[Selected text]
+++

What I'm trying to get at is the actual mechanical initial timing which you would see at cranking speed or around 600 rpm.
What happens now is the lower the idle goes the lower the timing is so if the rpm drops say at a stop light the engine feels like it wants to die.
Then the engine hesitates as you leave the stop light because the timing drops again with rpm.

The Goal would be to have the real initial timing set at 16 degrees which would be the rock bottom possible, then limit the mechanical advance to 18* (9* at the distributor) so the total timing would be 34*. Bill can do the distributor advance for you if you don't want to.
Then hook the vacuum advance back to the manifold port so the idle timing would be back in the 20s at idle.

Does the vacuum advance have the adjustment screw inside the canister?

The other part of this is (If you haven't already) the power valve needs to be lower before you can do any further carb tuning.

You are trying to tune a 250 six that has a cam with 11 degrees of .050" duration overlap. It will take some work.
 
I am picking up what you are putting down man.
I will get in it tomorrow and see what I can find out. I'm sure I can figure out the timing at 600 rpm.

+++

[Information shown]
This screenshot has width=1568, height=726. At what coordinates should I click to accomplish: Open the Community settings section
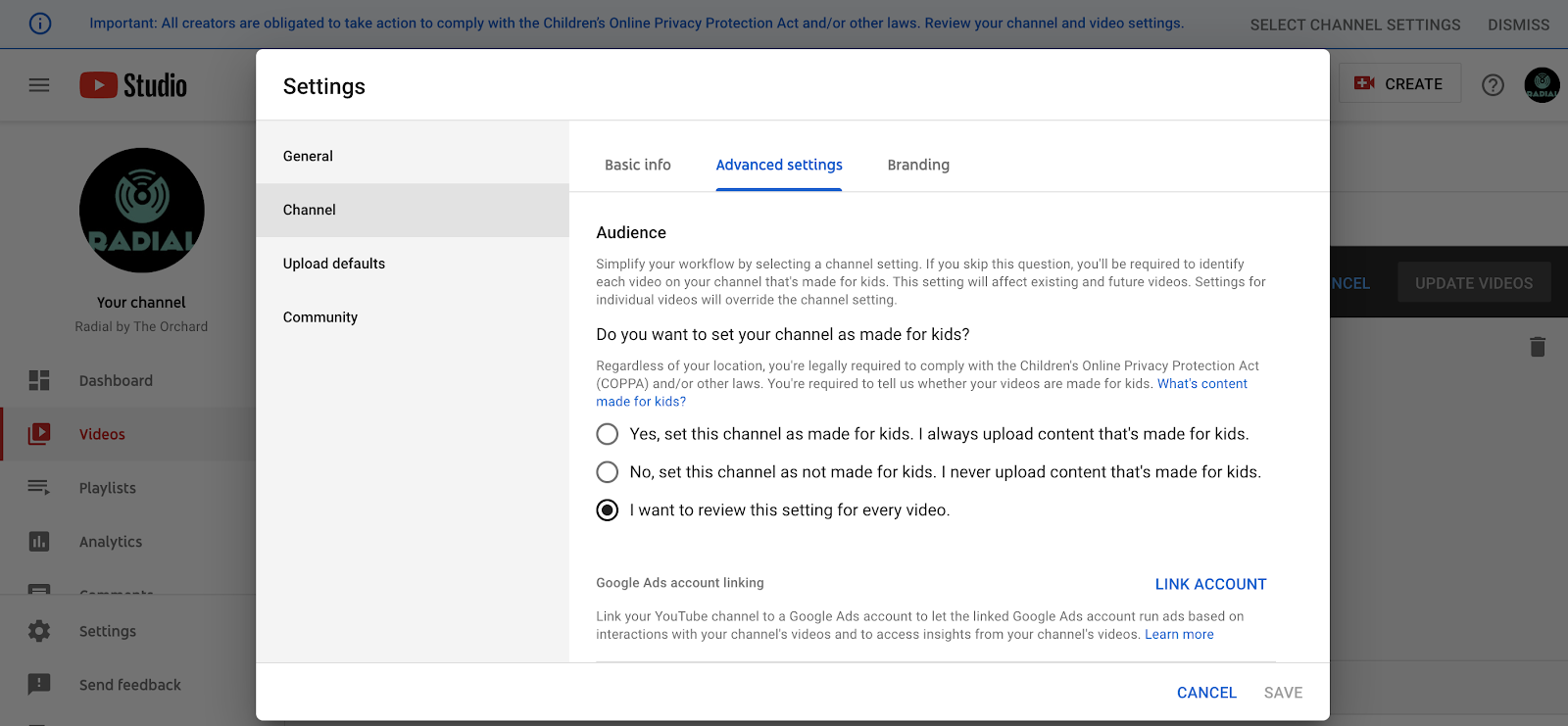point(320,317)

+++

[Tasks to carry out]
1 > In the engine timing post, which figures use an asterisk as the degree sign?
2 > Can you reproduce the engine timing post word for word, starting with "Does the vacuum" and going on through "further carb tuning."?
The material above comes from a different source than the engine timing post.

[Expected outputs]
1 > 18*, 9*, 34*

2 >
Does the vacuum advance have the adjustment screw inside the canister?

The other part of this is (If you haven't already) the power valve needs to be lower before you can do any further carb tuning.